◆ **As tarefas**:
[a] Repete, sem alterar nada, tudo o que vai de "Esta descrição, simples" até "terá de responder." no texto sobre Conceição Valdez.
[b] Por favor, prossegue o texto sobre Conceição Valdez a partir da última frase apresentada.

Por JOÃO ANÍBAL HENRIQUES
Passos antigos que ainda se ouvem…
Por vezes, quando circulamos de forma descontraída pelos becos esconsos onde a vida nos vai levando, ouvimos, de forma meio toldada por fenómenos que nem sequer compreendemos, os passos dados por ninguém.
Nem todos o conseguem fazer. É preciso uma sensibilidade afinada e a capacidade inexplicável de ser e sentir mais do que o normal neste Mundo no qual vivemos. É essencial ser surdo às agruras, aos conflitos, e aos pequenos-nadas que nos atormentam a todos, e ter a Alma aberta para deixar que o insólito a possa encontrar e reacender, transcendendo-se a partir das suas contradições para que o caminho se ilumine e ganhe um sentido novo e mais coerente.
Esta descrição, simples e complexa ao mesmo tempo, é o retrato mais fiel da Conceição Valdez que tenho a sorte de conhecer. A simplicidade enorme com que se entrega a tudo e a todos, abraçando como suas as causas de todos os que a envolvem, atormenta-lhe a existência, mas enche-a daquela magia única que só ela consegue ter. Porque vê sem abrir os olhos. Porque ouve enquanto dorme. Porque empreende cada escolha como se fosse o desafio único pelo qual terá de responder.
E a Conceição tem, num qualquer recanto que não vemos porque está coberto pelo peso das eras e das gerações, dos nascimentos e dos renascimentos, a sublime capacidade de escutar aquilo que está para lá do próprio tempo.
Se, para alguns, é de memórias que tratamos, sejam elas do foro íntimo de cada um, ou recordações familiares que as várias gerações vão guardando e partilhando, para a Conceição Valdez são peças efectivas que fazem parte e integram o grande quebra-cabeças da vida.
Santo Agostinho, nas suas “Confissões”, questiona a existência do tempo. E, de facto, tinha razão nos pressupostos básicos que utilizou para o enquadrar… o passado não existe, porque já passou e se esgotou; o futuro não existe ainda e resguarda em si todas as potencialidades que o levam aos desígnios de Deus e, por isso, não existe também; e o presente, sendo algo tão rápido e efémero como acontece com cada momento, é em si próprio futuro quando nele pensamos e, por isso, não existe, sendo da mesma forma passado, não existindo igualmente, quando nele falamos… Por isso, conclui o santo, que não existe tempo…
Foi algures no passado, num tempo que já não é tempo, que tive a boa sorte de me cruzar na vida com a Conceição Valdez. E a empatia, assente de imediato na partilha profunda desses arquétipos ancestrais, consolidou-se com uma exposição de recordações. Há tantas décadas atrás, era já a memória avoenga de Timor que crescia dentro dela, num apelo filial que transcendia o tempo e o tratava como efemeridade vã.

◆ **Dados disponíveis**:
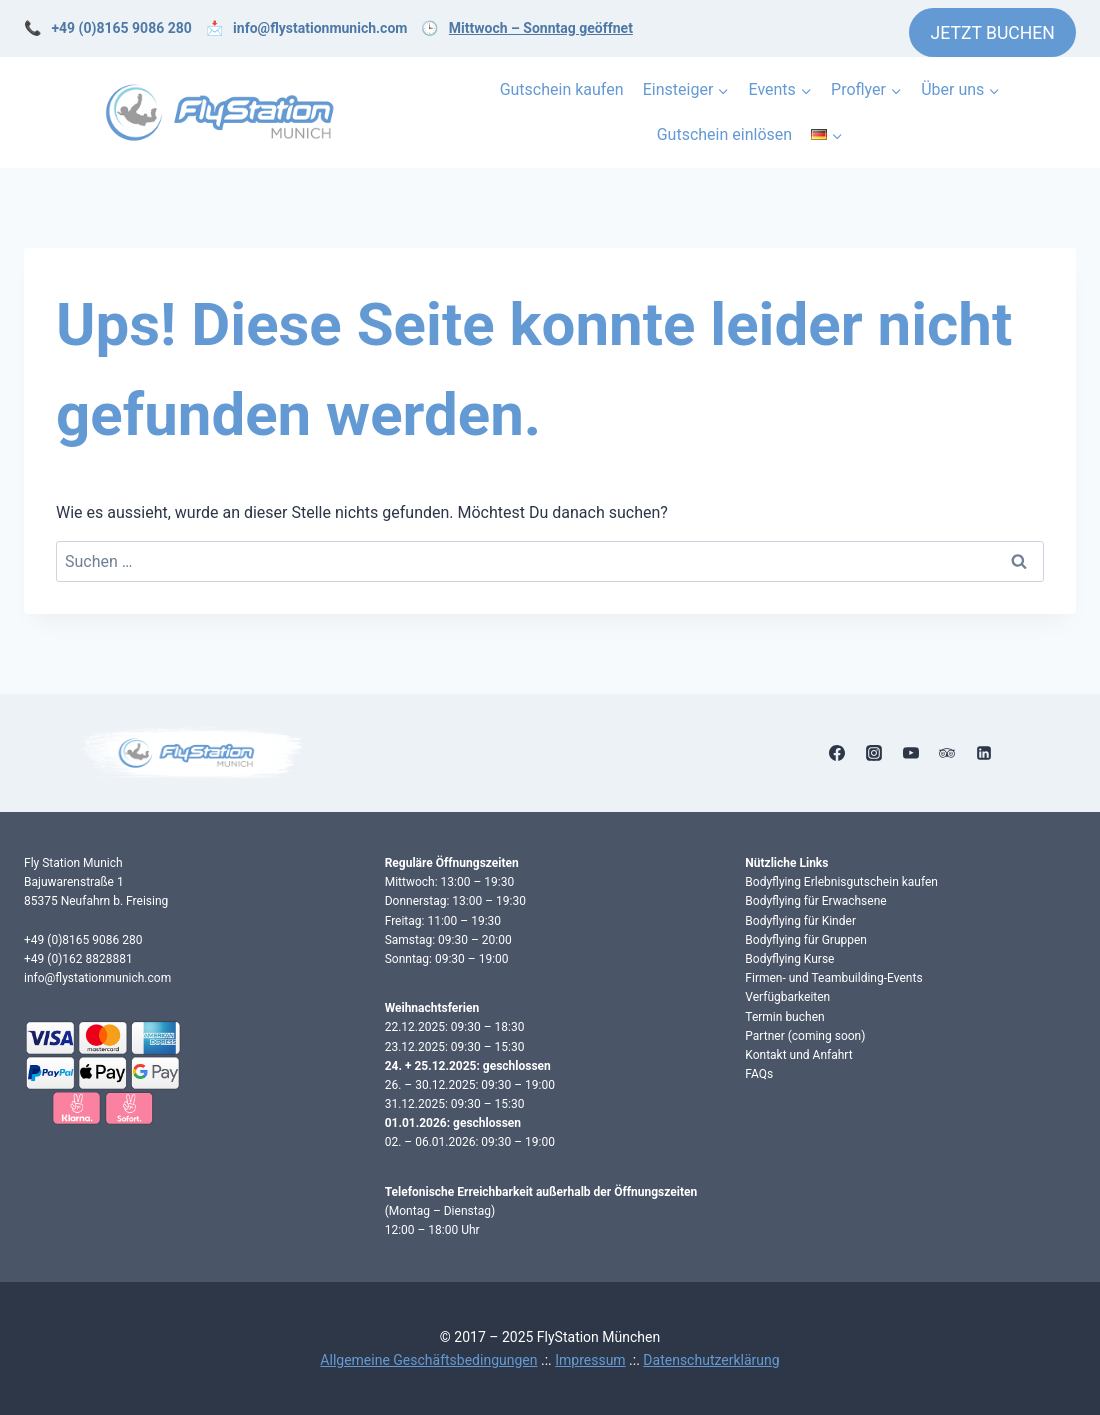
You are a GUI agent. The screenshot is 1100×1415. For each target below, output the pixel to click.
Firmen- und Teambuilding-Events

◆ **Respostas do exercício**:
[a]
Esta descrição, simples e complexa ao mesmo tempo, é o retrato mais fiel da Conceição Valdez que tenho a sorte de conhecer. A simplicidade enorme com que se entrega a tudo e a todos, abraçando como suas as causas de todos os que a envolvem, atormenta-lhe a existência, mas enche-a daquela magia única que só ela consegue ter. Porque vê sem abrir os olhos. Porque ouve enquanto dorme. Porque empreende cada escolha como se fosse o desafio único pelo qual terá de responder.

[b]
O sentido de partilha profunda, num desenho volátil de clã que se perpetua a partir do grande projecto da vida que se enforma nos pequenos ciclos das vidas de cada um dos seus elos, é a base principal deste trabalho da Conceição Valdez. Num apelo à figura do avô, entendido aqui como pilar ancestral de um conjunto de memórias que faz suas, a autora recupera toda a pujança existencial do seu antepassado para se assumir ela própria como elo primordial na partilha desta memória essencial. E fá-lo, contrariando as leis do tempo e do espaço, nos antípodas do que foi a vida do seu avô, redescobrindo nas lições marcantes que ele lhe deixou, as pistas mais importantes de um plano de formação para as novas gerações.
A Conceição Valdez é pedagoga e, nessa condição, especializou-se em aprender e em ensinar. É precisamente isso que faz nesta obra. Ensina-nos a olhar de forma diferente para o que ficou dos tempos áureos da vida do seu avô, conferindo-lhes um sentido que tem a ver com o presente e com os dias de hoje, anulando as barreiras que as eras lhe vão emprestando e recuperando aquilo que é, afinal, o húmus que a fez crescer, para dali retirar as vitaminas que hão-de florescer nos seus netos e nos netos deles.
Artur dos Santos Ferreira, o avô da Conceição Valdez, faleceu há quase 60 anos, em Setembro de 1961. Mas, ao contrário do que acontece com o comum mortal, alcançou a eternidade pela mão da sua neta Conceição.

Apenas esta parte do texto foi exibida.